_Texto para leer:_
La transformación digital no debería empezar por la tecnología. Debería empezar por una pregunta mucho más importante.

La transformación digital no debería empezar por la tecnología. Debería empezar por una pregunta mucho más importante.

¿Tenemos realmente el control de nuestra empresa en el entorno digital?

Cuando un empresario se plantea digitalizar su negocio, normalmente piensa:

— ¿Me va a ahorrar tiempo?
— ¿Me va a conseguir clientes?
— ¿Me permitirá trabajar con menos recursos?
— ¿Cuánto me va a costar?
— ¿Qué tecnología necesito?
— ¿Podré implementarlo sin complicar el negocio?

Son preguntas legítimas. Pero, después de años trabajando con empresas en distintos mercados, hay dos cuestiones básicas que con demasiada frecuencia se pasan por alto:

1. Autonomía estratégica.
2. Control sobre el dominio y los activos digitales que representan a la marca.

En nuestros diagnósticos encontramos con demasiada frecuencia empresas que han invertido miles de euros en su web, publicidad, redes sociales, diseño, maquinaria o instalaciones y, sin embargo, no tienen un control directo sobre elementos esenciales de su propia identidad digital.

Por ejemplo, desconocen quién controla realmente el hosting, el dominio, determinados accesos o incluso algunos activos digitales críticos para la continuidad de su negocio.

Y existe un riesgo todavía mayor:

¿Qué ocurre cuando un tercero utiliza un dominio, una marca o una identidad digital para hacerse pasar por la empresa, generar confusión, perjudicar su reputación o realizar competencia desleal?

_Objetivo de la tarea:_
Escribe la continuación del texto sobre la transformación digital y el control de los activos digitales de la empresa, a partir de la pregunta con la que termina.

Datos guardados:
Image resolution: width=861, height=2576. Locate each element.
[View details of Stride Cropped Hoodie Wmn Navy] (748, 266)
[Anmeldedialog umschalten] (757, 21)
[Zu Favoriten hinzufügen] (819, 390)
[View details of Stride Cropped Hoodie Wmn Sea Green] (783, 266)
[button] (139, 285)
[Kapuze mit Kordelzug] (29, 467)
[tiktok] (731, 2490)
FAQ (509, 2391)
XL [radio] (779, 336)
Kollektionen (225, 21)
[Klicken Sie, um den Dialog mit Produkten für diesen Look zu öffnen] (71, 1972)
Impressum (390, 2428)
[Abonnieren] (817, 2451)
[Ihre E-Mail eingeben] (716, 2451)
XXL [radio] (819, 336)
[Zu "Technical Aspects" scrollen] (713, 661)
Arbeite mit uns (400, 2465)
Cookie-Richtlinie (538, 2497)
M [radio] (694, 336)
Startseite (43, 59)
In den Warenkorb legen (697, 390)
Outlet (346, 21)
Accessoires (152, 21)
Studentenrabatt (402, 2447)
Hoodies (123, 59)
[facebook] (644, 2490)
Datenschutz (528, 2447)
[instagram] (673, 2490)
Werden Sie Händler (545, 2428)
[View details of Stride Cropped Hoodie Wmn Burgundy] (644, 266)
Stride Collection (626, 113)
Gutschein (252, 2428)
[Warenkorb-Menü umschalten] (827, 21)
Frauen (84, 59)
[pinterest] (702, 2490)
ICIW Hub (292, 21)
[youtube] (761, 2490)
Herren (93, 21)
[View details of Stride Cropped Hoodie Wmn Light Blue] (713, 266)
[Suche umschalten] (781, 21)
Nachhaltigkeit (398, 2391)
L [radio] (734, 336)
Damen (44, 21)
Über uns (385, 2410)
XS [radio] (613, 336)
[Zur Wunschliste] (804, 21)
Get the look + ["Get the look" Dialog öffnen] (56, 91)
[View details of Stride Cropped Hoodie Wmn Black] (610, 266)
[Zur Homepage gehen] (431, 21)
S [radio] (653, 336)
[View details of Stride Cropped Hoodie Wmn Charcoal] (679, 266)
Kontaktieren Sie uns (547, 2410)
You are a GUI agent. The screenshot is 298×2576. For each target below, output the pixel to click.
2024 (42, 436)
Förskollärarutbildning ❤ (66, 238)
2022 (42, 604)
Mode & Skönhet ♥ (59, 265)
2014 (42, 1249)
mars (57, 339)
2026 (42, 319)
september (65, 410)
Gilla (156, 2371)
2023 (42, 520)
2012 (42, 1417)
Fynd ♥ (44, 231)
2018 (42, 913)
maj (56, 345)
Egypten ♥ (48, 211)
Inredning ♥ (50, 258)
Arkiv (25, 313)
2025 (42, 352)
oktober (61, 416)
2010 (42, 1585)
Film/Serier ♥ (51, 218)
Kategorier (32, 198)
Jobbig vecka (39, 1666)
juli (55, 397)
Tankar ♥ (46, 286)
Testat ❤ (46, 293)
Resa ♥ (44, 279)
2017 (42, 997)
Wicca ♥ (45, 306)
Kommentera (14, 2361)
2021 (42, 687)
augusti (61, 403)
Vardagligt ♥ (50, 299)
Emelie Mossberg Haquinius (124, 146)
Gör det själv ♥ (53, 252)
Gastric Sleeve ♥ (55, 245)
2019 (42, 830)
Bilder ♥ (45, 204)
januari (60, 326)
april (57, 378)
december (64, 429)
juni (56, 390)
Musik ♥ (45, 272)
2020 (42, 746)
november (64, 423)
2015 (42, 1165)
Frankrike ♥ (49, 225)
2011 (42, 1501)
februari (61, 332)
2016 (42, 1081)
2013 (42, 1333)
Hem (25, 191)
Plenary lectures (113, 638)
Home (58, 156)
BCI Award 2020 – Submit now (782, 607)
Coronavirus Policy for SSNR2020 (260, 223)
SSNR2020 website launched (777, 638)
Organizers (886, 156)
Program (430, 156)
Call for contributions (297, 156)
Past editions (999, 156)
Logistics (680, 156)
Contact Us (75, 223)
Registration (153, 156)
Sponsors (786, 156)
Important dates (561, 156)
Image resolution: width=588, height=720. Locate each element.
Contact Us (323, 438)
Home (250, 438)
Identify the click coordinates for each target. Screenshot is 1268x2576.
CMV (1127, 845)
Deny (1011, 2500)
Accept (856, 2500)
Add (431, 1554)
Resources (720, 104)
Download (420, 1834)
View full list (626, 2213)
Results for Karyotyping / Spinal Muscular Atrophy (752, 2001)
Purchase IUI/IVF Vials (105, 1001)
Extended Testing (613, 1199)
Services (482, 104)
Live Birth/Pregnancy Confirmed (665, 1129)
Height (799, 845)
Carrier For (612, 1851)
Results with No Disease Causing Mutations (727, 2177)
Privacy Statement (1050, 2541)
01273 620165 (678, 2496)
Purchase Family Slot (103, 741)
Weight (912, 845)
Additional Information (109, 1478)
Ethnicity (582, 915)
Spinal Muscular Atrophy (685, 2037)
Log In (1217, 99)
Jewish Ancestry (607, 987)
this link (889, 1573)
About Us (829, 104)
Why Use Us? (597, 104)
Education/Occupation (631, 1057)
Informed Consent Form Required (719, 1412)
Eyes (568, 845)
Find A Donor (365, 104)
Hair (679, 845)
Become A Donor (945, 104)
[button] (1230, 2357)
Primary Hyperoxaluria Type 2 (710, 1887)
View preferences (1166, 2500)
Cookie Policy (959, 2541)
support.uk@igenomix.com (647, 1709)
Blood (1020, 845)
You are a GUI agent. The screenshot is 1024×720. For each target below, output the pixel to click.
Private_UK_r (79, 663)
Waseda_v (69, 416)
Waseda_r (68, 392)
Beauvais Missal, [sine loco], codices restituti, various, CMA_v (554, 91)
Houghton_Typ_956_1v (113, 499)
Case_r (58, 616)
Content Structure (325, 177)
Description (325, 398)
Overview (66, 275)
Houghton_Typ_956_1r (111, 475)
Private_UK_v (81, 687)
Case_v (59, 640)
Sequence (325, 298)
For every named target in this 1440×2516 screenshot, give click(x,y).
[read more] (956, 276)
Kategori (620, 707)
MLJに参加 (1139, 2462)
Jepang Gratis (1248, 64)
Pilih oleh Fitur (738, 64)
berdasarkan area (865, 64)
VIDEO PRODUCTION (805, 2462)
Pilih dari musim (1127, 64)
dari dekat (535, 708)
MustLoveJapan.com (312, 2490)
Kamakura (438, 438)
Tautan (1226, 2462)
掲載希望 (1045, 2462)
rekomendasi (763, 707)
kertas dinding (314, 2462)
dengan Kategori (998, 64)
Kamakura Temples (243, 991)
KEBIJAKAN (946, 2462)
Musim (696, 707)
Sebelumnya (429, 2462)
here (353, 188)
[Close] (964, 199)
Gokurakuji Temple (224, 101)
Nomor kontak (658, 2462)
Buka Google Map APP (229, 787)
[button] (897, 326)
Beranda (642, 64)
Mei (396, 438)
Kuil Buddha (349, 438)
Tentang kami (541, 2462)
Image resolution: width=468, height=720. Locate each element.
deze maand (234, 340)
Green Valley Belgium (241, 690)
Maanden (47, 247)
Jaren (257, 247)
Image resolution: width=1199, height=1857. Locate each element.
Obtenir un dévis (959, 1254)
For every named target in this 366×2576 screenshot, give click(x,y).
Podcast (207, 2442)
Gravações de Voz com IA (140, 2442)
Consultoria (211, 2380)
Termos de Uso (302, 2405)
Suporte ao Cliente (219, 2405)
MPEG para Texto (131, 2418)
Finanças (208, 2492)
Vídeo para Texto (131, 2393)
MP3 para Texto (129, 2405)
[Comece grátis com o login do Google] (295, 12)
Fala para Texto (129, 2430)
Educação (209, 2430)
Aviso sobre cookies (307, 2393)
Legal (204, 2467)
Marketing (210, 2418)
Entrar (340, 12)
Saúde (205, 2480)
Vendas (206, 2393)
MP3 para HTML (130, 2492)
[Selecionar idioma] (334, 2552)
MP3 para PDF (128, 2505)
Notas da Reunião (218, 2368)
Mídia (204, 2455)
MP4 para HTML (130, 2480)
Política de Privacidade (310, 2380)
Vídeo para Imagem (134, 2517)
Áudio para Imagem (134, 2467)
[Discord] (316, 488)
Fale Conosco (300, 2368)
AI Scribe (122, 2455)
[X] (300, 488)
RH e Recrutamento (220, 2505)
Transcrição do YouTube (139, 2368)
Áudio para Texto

_Respuesta:_
Una empresa puede tener una excelente página web y una potente estrategia de marketing y, al mismo tiempo, carecer de algo mucho más básico:

la capacidad de demostrar y proteger ante su mercado quién es el verdadero propietario y operador de su identidad digital.

Esto debería ser una prioridad, especialmente para las pymes.

Es sorprendente comprobar cómo algunas empresas dedican importantes recursos a proteger sus instalaciones físicas, su maquinaria, sus oficinas o su publicidad, mientras dejan relativamente desprotegido uno de sus activos más importantes:

su control digital.

La transformación digital no consiste únicamente en incorporar IA, automatización o nuevas herramientas.

También consiste en mantener el control sobre los activos digitales que sostienen el negocio, reducir dependencias y proteger la identidad de la empresa frente a terceros.

Antes de preguntarnos qué tecnología debemos incorporar, deberíamos asegurarnos de algo mucho más elemental:

que seguimos teniendo el control de aquello que nos identifica digitalmente.

Porque una transformación digital sin autonomía estratégica puede convertirse, paradójicamente, en una nueva dependencia.